Symptoms of diverticular disease
- Bloating or cramps
- Infection (see Diverticulitis below)
- Bleeding (see below)
Most of the time, there are no symptoms.
Treatment of diverticular disease
Diverticula are permanent – and since most cause no symptoms, treatment is rarely needed. For people with abdominal pain, bloating, or constipation, a high-fiber diet may help. This means 20-35 grams of fiber per day, introduced slowly (adding fiber too fast can cause discomfort). Fruits and vegetables have fiber: bran, whole wheat, apples, pears, broccoli, carrots, squash, and black beans are some examples. Psyllium or methylcellulose packaged fiber can also help. A high-fiber diet might decrease the progression of diverticula formation or expansion.

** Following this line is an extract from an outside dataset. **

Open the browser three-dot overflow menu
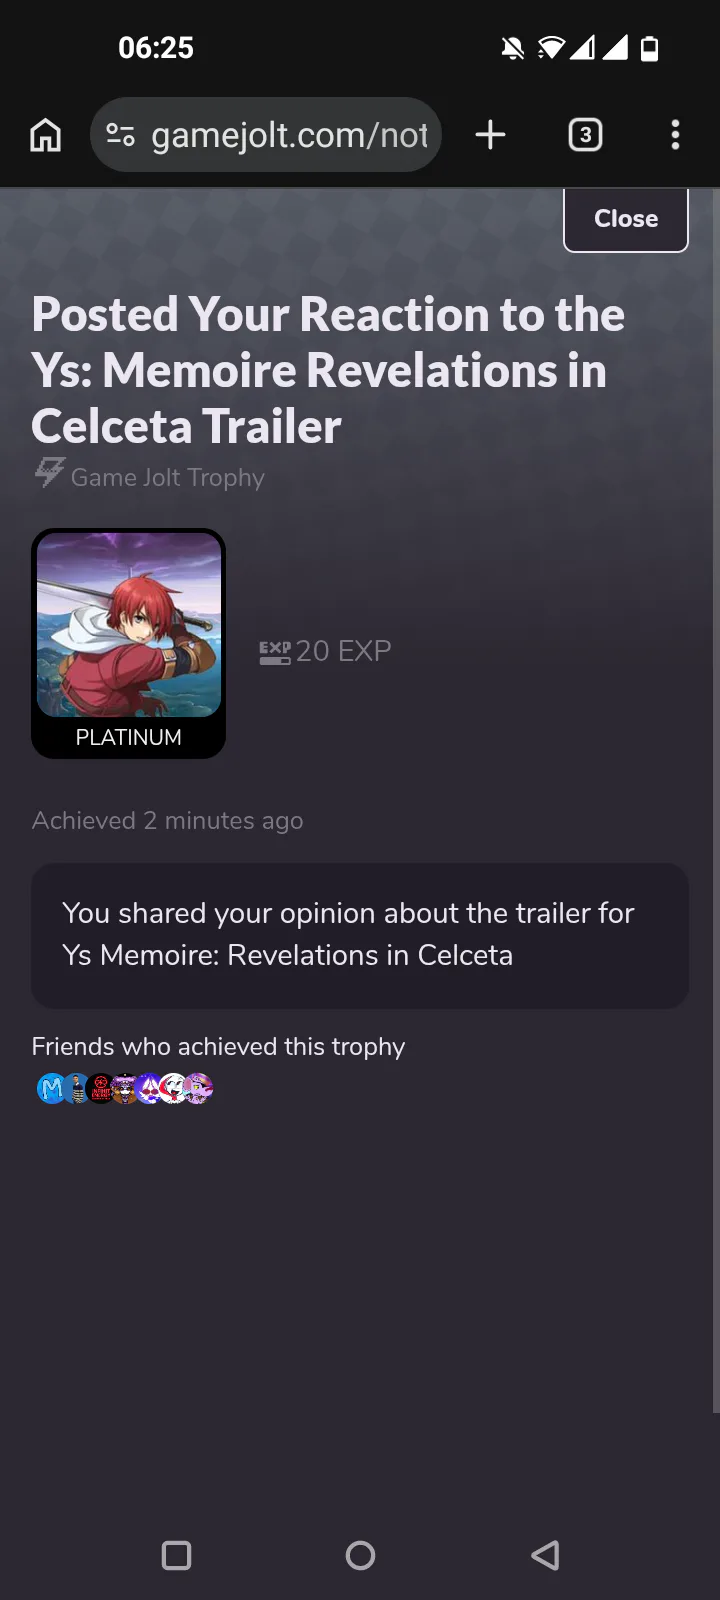This screenshot has width=720, height=1600. pyautogui.click(x=676, y=135)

Diverticula can (uncommonly) cause large amounts of bleeding, called diverticular bleeding. This is usually painless or is associated with mild cramping. It occurs in a small percentage of people with diverticulosis. The bleeding can be serious, requiring hospitalization and blood transfusion. A colonoscopy may be needed to stop the bleeding, but more importantly to make sure that the bleeding is not due to another cause such as colorectal cancer. Other tests may be needed (nuclear bleeding scan or angiography). If bleeding cannot be stopped, surgery may be needed – this is rare. Diverticular bleeding leads to approximately 1,000 hospital admissions in the Chicago area every year.
Diverticulitis is infection or inflammation of a diverticulum. This can cause abdominal pain and fever. Constipation or signs of serious infection, such as chills, nausea, and vomiting may also occur. A perforation or abscess may develop, and over time a narrowing (stricture) or a fistula (abnormal connection to skin, bladder, or elsewhere) can form. A CAT scan may be needed to validate the diagnosis. Hospital admission may be needed for IV antibiotics, treatment of abscesses, or other complications – nearly 5,000 Chicago-area patients are admitted to the hospital for diverticulitis every year. It may be necessary to have a colonoscopy a few weeks later to rule out other findings (such as cancer). It is said that eating foods such as nuts, seeds, or popcorn can block a diverticulum and cause diverticulitis, but there is no evidence that this is true.